§ ACTIVITY:
Entries follow. Give back exactly the lines starting at the one containing "The image size" and ending at the one containing "the Grow Font", and no other lines.

§ DATA IN THIS EXERCISE:
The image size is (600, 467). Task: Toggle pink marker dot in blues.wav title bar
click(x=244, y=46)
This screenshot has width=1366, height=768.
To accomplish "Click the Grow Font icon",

...

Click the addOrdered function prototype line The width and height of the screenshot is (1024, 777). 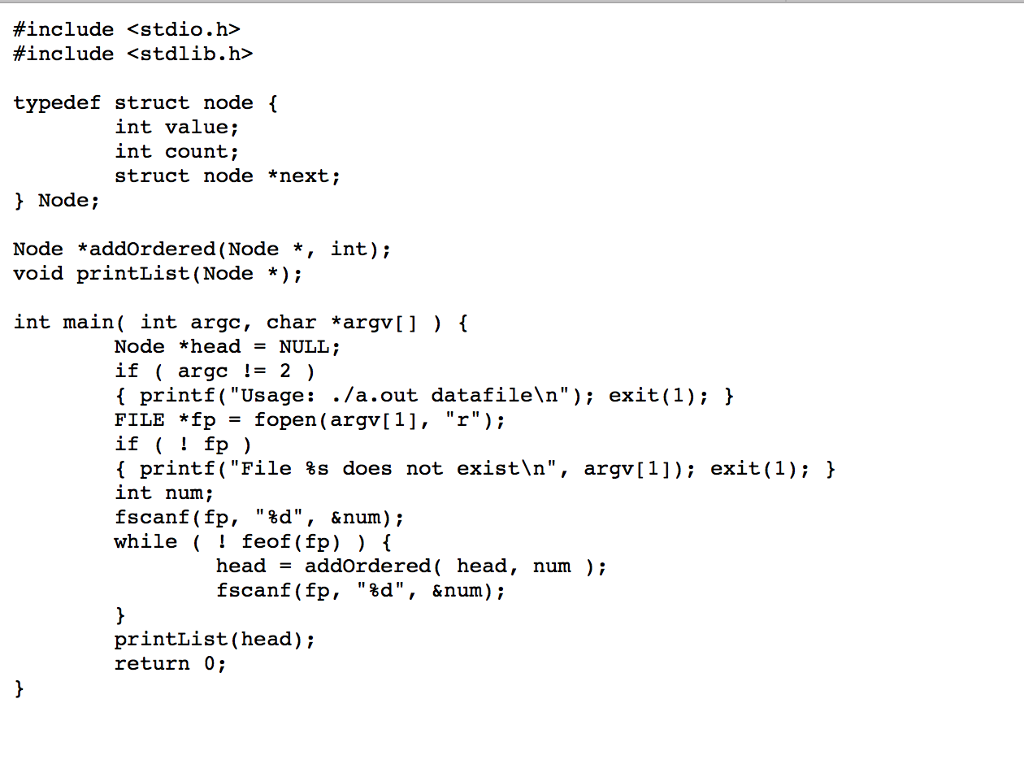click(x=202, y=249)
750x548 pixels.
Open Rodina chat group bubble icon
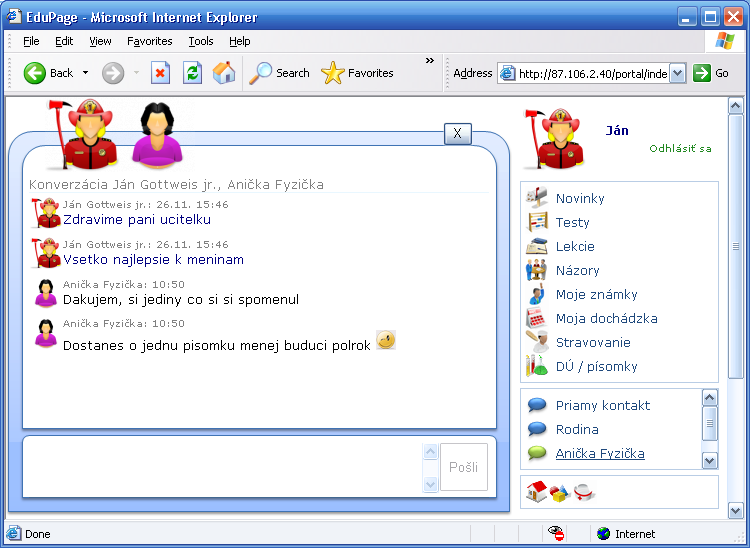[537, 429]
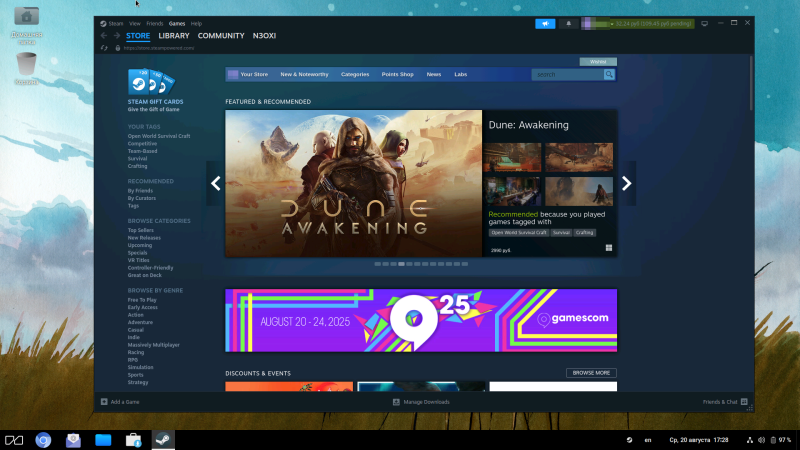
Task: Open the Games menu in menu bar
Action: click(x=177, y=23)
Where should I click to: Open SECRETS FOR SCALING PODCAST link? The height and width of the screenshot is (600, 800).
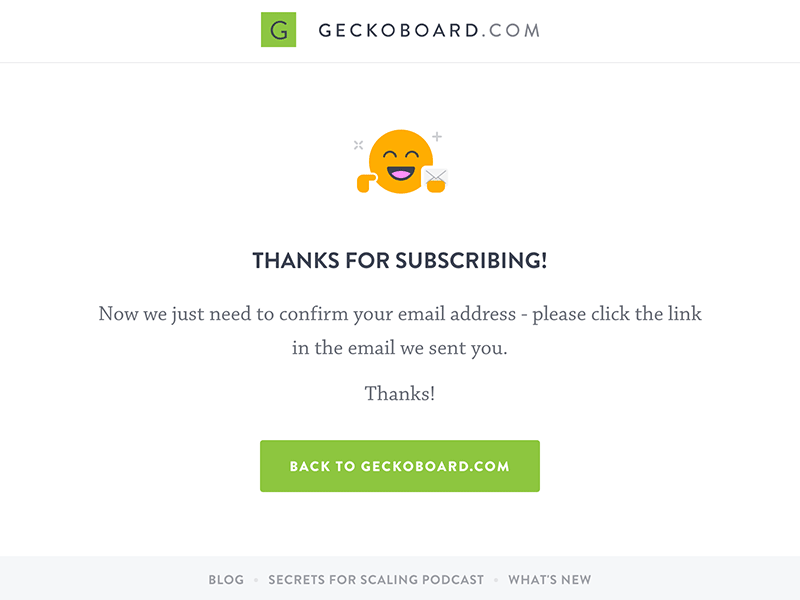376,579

--

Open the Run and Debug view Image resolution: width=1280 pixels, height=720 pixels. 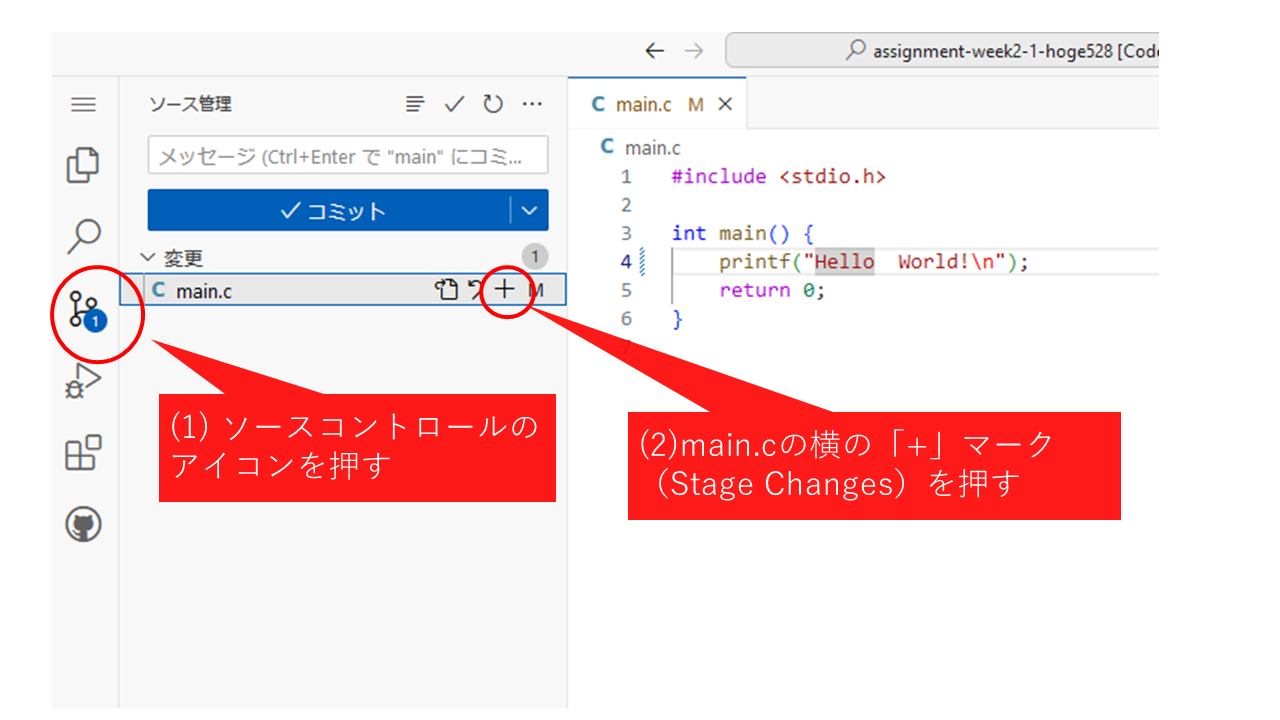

§ YOUR RESPONSE:
The image size is (600, 467). Task: Toggle pink marker dot in blues.wav title bar
click(x=244, y=46)
This screenshot has width=1366, height=768.
To accomplish "Click the Grow Font icon",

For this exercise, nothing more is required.